**The input**
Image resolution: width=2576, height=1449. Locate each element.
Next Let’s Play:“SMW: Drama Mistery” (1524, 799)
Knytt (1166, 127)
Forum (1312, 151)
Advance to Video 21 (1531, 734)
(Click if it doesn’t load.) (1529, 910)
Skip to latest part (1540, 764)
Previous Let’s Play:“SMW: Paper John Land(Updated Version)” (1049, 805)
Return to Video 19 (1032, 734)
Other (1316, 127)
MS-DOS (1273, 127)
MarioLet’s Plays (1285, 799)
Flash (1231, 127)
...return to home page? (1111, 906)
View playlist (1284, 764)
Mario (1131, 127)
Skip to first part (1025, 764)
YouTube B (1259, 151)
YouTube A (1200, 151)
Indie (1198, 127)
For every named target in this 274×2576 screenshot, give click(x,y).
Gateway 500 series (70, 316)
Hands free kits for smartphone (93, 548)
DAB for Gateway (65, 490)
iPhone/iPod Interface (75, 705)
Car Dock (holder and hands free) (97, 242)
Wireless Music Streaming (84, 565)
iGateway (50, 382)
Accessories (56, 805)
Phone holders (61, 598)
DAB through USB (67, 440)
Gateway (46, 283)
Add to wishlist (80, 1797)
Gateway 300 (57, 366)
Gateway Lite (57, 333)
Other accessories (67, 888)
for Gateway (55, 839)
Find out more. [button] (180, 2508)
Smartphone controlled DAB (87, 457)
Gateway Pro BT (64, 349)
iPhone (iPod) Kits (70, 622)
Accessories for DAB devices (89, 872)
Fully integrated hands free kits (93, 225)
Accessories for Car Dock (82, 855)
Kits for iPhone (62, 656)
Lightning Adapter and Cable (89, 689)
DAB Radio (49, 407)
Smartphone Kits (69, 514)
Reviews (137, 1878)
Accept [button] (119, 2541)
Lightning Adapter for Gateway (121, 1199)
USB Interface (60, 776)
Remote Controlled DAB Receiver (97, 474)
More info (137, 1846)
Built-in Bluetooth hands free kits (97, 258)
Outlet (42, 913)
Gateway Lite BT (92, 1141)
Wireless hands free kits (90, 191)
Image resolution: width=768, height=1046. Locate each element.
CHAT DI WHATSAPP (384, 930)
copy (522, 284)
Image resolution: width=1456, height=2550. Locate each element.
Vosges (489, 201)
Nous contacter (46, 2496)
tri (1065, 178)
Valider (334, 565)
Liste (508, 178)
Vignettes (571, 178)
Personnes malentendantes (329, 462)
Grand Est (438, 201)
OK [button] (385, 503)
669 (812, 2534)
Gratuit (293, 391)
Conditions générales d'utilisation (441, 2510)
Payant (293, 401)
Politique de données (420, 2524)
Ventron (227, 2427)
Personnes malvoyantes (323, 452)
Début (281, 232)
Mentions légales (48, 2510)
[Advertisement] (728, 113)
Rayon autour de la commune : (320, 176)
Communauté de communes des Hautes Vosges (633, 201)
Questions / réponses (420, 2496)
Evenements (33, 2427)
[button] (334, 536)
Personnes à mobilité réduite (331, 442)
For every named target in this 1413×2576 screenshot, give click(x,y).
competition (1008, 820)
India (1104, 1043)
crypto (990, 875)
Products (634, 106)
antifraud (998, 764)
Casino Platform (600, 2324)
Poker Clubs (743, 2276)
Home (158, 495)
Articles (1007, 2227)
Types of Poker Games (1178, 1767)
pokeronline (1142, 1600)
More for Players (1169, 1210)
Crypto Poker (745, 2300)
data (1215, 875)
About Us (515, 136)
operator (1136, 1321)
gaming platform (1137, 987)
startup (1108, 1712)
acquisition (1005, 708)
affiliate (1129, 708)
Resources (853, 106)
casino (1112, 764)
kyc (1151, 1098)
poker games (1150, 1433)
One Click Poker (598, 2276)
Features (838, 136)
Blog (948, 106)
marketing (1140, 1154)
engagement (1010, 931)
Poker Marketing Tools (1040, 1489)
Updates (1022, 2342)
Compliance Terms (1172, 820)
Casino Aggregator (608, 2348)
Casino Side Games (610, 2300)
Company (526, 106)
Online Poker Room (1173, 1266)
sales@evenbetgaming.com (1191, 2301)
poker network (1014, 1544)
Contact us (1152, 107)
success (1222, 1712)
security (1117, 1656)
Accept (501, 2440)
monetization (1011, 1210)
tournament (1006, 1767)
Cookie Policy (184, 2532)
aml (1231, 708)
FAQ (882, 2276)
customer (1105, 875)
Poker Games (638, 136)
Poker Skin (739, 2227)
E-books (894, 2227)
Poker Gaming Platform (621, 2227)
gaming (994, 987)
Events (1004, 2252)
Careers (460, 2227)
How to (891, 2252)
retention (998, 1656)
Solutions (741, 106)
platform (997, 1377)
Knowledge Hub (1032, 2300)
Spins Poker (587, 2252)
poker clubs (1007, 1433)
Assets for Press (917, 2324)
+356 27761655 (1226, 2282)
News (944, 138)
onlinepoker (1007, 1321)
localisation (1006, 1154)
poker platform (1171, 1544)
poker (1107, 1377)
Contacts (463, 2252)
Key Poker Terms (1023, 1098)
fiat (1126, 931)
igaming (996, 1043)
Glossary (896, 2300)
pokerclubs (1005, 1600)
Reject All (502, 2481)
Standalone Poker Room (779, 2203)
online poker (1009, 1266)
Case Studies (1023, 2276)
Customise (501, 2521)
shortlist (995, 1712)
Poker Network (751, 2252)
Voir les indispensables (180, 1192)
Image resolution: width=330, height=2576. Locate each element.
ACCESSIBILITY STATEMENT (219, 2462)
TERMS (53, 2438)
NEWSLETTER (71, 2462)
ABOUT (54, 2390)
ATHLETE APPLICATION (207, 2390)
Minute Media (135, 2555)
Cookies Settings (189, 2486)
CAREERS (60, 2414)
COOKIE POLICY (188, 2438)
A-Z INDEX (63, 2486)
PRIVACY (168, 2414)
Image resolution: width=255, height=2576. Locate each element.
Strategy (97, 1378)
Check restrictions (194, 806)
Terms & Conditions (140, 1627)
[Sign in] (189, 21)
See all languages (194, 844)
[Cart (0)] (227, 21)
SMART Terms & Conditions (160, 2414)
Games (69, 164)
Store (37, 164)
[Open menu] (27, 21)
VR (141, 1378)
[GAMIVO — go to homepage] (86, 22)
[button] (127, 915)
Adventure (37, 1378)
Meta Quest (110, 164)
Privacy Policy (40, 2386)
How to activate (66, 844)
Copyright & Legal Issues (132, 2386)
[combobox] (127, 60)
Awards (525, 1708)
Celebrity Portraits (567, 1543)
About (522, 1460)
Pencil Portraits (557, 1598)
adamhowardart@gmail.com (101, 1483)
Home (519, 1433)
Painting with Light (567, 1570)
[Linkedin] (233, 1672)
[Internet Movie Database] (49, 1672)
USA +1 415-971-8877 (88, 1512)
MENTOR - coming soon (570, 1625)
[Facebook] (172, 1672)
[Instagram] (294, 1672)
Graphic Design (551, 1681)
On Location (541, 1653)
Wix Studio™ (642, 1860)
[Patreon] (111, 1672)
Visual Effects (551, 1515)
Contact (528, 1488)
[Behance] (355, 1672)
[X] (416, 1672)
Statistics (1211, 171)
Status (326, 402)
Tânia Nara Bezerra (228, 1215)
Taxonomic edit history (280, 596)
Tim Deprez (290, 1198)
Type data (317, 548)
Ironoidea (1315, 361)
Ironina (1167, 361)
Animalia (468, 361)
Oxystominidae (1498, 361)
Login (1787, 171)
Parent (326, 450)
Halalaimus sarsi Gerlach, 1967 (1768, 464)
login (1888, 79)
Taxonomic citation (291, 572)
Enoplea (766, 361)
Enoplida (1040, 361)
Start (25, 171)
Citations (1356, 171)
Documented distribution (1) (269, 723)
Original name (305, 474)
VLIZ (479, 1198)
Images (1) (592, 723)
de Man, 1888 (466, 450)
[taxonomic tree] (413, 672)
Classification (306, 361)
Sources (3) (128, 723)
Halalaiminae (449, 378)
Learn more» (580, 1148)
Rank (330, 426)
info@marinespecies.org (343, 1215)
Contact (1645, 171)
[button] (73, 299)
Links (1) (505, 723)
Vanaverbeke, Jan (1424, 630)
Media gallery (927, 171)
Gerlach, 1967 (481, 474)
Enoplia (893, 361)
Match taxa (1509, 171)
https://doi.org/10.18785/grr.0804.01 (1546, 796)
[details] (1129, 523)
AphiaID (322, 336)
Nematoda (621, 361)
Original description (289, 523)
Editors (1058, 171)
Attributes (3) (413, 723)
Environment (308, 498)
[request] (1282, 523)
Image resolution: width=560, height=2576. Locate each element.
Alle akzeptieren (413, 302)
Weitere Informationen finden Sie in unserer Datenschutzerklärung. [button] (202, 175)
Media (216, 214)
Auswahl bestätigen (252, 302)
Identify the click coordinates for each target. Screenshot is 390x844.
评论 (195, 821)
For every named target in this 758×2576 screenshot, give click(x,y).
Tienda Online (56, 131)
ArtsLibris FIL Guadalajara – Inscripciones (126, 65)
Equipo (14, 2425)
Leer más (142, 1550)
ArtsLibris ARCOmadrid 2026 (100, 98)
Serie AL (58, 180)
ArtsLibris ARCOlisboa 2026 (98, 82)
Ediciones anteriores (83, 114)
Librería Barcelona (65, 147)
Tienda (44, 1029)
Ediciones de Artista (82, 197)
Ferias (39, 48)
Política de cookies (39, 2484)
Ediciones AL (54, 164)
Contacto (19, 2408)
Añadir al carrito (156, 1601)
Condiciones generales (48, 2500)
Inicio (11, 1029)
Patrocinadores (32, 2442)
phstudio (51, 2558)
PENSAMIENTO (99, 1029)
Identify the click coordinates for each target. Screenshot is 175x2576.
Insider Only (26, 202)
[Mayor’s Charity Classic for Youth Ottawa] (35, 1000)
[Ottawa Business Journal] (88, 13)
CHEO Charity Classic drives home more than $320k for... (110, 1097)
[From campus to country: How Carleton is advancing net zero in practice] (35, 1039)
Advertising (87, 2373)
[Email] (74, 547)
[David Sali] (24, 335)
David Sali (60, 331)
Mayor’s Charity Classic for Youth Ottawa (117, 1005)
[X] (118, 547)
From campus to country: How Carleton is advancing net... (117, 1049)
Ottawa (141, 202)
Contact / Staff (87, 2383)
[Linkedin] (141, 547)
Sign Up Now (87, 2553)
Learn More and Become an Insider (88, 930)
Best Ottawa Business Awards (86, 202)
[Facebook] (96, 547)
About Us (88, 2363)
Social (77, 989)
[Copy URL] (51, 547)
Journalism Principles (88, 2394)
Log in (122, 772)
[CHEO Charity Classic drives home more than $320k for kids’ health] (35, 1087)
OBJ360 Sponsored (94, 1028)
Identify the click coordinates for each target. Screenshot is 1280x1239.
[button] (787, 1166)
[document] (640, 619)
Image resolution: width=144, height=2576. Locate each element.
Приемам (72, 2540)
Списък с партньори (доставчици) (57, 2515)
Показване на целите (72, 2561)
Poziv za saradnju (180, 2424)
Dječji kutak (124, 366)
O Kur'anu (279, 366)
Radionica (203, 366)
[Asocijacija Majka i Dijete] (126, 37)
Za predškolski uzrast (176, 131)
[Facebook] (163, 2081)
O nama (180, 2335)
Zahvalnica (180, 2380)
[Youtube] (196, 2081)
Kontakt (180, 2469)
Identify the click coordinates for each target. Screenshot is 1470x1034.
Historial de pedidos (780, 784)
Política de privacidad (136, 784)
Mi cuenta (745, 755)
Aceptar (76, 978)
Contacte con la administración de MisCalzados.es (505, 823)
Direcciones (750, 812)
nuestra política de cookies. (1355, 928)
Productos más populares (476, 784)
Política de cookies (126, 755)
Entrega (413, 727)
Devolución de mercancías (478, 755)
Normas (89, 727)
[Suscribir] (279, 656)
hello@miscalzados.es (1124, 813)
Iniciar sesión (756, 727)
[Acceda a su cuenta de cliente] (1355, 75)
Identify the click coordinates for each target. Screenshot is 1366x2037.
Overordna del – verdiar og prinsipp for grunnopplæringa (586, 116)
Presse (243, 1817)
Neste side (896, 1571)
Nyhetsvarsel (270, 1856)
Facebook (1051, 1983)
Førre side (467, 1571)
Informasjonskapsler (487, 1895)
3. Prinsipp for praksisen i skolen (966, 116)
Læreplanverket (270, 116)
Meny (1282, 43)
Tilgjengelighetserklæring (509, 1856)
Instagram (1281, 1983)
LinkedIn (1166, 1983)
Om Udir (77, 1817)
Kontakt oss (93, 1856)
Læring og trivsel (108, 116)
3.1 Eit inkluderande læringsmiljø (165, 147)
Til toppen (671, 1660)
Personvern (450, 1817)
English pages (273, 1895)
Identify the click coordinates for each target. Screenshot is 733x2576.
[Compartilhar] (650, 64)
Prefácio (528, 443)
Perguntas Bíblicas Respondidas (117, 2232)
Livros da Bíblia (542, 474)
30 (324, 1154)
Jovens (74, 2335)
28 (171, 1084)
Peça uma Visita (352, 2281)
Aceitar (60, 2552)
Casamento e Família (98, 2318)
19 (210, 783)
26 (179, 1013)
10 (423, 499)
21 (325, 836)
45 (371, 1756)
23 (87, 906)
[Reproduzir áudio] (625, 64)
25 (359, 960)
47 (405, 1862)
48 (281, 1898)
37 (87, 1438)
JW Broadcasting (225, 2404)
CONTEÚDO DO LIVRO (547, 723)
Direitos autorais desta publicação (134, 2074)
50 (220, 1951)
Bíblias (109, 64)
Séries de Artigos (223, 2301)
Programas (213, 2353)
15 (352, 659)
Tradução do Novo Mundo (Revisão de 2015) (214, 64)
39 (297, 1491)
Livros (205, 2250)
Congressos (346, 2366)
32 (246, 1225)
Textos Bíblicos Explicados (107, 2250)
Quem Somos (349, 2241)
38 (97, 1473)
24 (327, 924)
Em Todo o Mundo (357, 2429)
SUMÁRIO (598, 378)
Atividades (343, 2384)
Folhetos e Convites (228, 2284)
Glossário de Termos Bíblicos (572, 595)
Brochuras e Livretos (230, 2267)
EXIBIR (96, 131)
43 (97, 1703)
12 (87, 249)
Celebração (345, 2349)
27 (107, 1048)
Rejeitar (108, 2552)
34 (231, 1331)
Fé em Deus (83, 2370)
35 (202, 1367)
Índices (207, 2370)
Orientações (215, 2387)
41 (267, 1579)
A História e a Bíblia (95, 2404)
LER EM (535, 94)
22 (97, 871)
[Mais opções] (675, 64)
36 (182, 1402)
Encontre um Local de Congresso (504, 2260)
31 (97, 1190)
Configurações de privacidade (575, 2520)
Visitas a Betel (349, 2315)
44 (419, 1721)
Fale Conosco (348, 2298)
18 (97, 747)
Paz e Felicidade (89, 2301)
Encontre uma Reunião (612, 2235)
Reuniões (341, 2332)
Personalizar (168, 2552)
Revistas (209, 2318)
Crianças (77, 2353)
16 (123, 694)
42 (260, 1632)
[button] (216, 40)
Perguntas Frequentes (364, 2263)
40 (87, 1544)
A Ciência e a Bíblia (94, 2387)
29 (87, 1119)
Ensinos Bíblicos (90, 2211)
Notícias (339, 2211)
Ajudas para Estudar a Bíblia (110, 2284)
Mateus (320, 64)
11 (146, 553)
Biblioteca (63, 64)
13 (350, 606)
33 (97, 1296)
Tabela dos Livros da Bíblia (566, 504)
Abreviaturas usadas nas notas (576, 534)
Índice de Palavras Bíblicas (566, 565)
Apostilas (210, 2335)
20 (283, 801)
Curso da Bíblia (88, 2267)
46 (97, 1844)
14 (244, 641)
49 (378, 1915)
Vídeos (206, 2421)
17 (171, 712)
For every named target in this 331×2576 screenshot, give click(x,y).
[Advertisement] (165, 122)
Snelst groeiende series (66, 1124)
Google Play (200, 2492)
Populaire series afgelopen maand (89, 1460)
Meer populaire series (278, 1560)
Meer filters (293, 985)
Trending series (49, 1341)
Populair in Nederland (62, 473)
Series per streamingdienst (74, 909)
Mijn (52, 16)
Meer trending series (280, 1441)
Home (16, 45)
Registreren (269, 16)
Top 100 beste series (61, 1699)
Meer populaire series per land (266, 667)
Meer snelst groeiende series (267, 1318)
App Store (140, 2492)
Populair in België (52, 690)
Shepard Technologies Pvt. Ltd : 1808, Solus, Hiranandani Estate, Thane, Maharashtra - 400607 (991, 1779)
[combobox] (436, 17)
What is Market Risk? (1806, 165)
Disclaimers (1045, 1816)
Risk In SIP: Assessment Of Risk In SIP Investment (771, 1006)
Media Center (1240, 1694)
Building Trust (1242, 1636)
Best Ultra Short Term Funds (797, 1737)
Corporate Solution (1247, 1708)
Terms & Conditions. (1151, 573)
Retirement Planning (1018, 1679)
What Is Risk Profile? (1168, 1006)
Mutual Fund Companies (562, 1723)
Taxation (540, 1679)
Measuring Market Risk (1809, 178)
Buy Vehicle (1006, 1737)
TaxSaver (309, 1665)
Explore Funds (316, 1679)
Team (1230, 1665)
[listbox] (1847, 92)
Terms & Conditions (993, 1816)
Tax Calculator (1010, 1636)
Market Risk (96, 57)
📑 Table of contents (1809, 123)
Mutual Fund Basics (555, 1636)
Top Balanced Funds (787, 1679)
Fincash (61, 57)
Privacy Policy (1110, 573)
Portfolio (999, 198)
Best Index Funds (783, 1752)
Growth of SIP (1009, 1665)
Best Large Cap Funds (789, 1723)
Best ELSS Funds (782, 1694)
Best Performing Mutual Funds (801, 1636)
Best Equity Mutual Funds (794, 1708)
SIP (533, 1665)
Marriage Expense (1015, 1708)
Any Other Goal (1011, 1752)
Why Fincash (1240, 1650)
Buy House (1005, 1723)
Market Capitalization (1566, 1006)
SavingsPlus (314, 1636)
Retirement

**To do**
Please print the material above exactly as it appears, from its first line through the line containing "YouTube B (1259, 151)", inclusive, and stop there.

**Answer section**
Image resolution: width=2576, height=1449. Locate each element.
Next Let’s Play:“SMW: Drama Mistery” (1524, 799)
Knytt (1166, 127)
Forum (1312, 151)
Advance to Video 21 (1531, 734)
(Click if it doesn’t load.) (1529, 910)
Skip to latest part (1540, 764)
Previous Let’s Play:“SMW: Paper John Land(Updated Version)” (1049, 805)
Return to Video 19 (1032, 734)
Other (1316, 127)
MS-DOS (1273, 127)
MarioLet’s Plays (1285, 799)
Flash (1231, 127)
...return to home page? (1111, 906)
View playlist (1284, 764)
Mario (1131, 127)
Skip to first part (1025, 764)
YouTube B (1259, 151)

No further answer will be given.